Items listed in a dataset:

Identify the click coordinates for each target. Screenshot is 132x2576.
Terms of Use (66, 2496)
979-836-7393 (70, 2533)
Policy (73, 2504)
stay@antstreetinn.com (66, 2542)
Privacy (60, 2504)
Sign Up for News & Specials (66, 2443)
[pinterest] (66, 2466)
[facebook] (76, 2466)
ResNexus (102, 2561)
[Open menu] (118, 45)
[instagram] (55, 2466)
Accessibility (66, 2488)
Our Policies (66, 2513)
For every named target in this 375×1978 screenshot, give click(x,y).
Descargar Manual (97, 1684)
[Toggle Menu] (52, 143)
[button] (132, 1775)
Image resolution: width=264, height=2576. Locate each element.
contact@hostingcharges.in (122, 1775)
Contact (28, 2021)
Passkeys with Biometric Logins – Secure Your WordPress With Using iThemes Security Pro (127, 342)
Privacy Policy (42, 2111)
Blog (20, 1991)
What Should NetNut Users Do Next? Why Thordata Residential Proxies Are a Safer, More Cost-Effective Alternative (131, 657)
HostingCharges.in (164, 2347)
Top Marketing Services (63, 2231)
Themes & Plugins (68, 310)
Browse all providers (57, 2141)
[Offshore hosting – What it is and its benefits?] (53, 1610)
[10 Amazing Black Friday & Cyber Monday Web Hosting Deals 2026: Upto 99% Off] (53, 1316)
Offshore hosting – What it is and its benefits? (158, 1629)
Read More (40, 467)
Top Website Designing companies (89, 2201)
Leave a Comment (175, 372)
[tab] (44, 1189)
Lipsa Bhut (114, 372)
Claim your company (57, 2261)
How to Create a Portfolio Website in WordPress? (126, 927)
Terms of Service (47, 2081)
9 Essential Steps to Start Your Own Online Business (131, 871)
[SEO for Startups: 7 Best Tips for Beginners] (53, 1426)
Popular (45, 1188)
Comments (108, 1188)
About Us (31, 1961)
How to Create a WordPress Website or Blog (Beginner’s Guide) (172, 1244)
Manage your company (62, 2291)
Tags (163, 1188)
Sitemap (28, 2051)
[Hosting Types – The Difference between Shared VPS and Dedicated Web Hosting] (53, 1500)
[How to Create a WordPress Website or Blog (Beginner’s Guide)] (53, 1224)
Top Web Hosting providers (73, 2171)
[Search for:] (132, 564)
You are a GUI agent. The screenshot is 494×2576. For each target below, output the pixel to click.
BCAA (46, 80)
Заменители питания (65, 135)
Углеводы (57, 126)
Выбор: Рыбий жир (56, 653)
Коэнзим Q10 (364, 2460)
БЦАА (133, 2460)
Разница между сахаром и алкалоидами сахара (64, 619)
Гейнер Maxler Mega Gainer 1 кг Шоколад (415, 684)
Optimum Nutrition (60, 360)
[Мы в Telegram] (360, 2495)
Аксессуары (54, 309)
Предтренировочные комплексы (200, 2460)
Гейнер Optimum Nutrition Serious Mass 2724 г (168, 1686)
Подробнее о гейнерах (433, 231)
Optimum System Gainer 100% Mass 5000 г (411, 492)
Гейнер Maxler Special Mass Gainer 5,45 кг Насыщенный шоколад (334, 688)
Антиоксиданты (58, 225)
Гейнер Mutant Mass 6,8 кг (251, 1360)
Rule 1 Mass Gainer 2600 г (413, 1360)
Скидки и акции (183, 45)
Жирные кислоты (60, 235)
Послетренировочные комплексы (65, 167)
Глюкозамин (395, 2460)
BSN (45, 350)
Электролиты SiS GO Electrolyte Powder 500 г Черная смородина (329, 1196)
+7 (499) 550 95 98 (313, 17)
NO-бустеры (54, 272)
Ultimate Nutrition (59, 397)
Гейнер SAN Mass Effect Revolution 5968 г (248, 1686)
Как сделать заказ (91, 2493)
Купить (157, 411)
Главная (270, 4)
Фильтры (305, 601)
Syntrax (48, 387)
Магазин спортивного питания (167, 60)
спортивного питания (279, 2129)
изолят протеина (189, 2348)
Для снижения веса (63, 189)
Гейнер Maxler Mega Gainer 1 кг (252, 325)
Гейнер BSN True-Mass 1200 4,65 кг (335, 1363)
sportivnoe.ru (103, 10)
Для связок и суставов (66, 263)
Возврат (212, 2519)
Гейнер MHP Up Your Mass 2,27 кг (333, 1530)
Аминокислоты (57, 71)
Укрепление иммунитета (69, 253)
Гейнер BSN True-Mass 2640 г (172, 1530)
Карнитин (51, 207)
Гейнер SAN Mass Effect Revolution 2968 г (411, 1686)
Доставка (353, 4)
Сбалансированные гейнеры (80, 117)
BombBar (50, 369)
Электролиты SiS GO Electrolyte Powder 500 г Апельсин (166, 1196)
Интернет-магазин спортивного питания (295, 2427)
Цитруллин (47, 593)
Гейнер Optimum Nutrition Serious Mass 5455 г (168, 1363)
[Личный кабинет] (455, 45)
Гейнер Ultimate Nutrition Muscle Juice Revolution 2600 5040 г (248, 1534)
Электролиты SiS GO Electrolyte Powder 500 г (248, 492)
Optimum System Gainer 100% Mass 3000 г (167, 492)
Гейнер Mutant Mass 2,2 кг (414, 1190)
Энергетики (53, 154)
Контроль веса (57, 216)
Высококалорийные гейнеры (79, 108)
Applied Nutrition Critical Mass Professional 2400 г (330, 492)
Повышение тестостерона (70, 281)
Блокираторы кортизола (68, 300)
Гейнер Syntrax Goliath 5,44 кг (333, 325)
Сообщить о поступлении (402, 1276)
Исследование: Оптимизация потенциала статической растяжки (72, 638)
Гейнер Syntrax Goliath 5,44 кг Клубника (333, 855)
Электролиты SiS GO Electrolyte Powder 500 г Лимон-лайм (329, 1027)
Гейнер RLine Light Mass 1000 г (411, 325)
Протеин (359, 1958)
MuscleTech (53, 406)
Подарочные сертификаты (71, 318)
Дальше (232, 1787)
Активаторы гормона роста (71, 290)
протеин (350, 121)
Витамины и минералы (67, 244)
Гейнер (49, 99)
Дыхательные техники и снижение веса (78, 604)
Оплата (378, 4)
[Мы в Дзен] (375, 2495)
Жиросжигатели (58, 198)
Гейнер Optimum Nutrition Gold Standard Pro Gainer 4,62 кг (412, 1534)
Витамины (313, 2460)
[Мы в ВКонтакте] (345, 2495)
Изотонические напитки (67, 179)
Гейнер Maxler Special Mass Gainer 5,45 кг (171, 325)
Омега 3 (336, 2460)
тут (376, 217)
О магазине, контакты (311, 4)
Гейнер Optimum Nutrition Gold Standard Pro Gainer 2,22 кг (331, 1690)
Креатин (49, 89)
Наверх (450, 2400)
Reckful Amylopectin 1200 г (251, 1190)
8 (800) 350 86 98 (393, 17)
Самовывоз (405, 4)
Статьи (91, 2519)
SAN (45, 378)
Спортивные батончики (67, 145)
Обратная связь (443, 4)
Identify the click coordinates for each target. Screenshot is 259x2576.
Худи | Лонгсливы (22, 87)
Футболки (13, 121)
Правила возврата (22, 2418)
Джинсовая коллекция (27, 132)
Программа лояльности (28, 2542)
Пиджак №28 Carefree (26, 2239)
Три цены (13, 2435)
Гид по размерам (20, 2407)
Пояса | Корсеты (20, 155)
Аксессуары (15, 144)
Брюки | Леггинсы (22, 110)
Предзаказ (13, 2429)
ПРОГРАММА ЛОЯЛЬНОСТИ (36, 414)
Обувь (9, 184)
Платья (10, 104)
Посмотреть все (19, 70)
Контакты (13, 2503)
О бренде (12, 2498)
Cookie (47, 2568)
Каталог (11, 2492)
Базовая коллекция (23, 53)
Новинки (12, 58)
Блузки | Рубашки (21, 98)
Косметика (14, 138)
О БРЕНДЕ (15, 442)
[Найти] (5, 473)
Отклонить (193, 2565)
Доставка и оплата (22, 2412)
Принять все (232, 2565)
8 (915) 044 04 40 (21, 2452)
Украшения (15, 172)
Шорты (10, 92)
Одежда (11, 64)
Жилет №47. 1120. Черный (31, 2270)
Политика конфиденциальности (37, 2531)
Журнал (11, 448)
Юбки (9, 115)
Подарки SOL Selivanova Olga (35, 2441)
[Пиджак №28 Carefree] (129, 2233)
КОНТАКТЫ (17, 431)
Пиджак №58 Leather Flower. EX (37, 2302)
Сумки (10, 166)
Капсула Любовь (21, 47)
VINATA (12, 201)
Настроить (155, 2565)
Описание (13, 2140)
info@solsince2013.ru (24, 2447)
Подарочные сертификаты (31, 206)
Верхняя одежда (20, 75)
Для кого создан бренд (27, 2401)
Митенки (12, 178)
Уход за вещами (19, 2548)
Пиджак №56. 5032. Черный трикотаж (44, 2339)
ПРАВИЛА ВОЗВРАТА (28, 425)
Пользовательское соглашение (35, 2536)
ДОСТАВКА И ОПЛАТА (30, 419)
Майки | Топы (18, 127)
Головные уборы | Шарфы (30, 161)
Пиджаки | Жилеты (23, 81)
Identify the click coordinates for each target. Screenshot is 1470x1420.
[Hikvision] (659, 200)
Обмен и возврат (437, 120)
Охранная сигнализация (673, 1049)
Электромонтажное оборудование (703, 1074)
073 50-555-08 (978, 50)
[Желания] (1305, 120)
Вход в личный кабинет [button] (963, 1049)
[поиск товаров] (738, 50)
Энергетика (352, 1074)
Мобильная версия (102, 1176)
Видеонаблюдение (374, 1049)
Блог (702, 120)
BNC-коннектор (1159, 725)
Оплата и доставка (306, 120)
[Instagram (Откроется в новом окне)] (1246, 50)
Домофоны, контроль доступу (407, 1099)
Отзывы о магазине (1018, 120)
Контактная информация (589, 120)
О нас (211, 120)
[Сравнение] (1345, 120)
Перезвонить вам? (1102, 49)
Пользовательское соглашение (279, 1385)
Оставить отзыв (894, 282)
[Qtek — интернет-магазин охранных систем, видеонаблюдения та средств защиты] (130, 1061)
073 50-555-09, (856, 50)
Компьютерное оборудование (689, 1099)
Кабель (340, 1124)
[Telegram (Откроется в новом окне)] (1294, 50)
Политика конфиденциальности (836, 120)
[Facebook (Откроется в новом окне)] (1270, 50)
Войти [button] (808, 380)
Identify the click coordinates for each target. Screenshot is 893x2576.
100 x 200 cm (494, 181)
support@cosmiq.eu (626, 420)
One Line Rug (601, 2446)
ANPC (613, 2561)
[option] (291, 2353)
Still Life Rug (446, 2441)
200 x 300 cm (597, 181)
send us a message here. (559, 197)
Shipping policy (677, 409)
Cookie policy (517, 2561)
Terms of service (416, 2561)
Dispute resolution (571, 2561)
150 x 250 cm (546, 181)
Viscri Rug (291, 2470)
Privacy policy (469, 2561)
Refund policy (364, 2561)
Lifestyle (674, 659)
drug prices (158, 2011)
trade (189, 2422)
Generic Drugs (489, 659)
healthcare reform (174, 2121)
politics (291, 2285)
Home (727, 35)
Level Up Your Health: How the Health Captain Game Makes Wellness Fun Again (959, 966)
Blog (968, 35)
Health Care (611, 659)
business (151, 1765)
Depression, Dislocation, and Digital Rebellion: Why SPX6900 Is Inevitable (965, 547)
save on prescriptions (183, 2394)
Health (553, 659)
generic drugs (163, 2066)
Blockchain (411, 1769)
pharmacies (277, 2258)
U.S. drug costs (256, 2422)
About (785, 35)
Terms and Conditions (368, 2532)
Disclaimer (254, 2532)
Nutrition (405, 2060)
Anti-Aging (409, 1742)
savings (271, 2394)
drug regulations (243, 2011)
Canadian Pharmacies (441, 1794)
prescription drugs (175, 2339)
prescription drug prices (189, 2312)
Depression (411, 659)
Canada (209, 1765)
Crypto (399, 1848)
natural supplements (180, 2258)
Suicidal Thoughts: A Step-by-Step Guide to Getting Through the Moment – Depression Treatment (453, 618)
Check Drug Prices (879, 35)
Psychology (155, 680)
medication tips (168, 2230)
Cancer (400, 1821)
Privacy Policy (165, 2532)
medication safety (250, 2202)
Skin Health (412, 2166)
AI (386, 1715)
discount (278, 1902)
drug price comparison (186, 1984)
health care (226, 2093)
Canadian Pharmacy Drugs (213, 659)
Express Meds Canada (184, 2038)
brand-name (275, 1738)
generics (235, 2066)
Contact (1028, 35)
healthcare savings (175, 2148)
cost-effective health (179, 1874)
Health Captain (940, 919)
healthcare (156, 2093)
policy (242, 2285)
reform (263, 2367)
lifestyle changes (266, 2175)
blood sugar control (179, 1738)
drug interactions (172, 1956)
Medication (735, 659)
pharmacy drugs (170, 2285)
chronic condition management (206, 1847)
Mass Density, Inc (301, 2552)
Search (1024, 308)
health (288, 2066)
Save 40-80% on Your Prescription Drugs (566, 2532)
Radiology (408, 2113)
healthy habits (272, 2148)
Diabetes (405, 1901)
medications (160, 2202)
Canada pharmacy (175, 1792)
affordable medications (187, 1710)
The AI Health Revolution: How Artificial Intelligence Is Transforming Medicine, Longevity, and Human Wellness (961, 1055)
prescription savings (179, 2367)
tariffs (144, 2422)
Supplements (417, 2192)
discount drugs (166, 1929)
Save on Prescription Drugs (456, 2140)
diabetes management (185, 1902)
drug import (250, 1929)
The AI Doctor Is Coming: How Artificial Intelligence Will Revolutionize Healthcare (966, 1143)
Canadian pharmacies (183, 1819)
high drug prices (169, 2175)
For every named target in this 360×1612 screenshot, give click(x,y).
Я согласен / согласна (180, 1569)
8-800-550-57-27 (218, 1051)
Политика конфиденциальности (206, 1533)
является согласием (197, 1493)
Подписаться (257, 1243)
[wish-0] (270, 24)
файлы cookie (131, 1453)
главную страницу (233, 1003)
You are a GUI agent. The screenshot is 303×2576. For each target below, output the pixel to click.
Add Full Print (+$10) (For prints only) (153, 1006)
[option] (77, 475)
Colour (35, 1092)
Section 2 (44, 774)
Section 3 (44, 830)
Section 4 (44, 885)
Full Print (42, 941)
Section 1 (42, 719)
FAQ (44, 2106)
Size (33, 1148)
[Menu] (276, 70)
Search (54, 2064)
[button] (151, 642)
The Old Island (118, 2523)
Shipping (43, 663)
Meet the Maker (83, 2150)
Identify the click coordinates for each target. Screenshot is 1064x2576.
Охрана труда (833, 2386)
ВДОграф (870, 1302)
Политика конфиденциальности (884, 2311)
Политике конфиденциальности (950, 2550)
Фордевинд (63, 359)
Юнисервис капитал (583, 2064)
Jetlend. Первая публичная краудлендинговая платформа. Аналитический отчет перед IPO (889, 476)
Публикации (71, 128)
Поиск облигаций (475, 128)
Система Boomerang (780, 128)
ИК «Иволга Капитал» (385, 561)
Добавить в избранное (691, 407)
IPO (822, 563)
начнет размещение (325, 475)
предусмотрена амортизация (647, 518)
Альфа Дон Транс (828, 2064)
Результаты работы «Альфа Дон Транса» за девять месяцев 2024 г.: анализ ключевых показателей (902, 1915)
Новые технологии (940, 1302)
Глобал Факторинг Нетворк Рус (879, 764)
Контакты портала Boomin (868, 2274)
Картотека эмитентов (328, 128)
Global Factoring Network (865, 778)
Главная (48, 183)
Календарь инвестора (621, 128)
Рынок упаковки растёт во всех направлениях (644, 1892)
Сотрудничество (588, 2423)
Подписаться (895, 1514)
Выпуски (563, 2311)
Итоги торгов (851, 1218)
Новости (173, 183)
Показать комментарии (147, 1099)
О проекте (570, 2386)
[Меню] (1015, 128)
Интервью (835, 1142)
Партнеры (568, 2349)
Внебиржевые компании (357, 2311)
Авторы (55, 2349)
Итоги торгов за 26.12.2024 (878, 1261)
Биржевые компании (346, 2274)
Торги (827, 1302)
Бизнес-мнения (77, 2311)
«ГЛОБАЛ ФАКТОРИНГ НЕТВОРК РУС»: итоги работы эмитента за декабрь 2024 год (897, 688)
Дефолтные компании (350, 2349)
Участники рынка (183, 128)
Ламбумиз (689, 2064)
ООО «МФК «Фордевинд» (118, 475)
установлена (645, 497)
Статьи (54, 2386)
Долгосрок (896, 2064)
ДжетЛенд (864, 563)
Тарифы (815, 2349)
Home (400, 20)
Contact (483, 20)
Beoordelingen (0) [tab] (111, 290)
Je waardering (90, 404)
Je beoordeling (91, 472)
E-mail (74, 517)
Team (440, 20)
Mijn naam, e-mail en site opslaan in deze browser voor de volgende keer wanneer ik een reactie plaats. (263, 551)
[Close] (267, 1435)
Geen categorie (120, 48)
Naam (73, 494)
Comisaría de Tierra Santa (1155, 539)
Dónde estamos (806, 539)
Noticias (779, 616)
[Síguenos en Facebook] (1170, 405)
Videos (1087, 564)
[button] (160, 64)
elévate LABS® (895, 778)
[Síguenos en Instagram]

About this exercise: Check each line above for "True" and state how many match, answering with only the number.

Result for this task: 2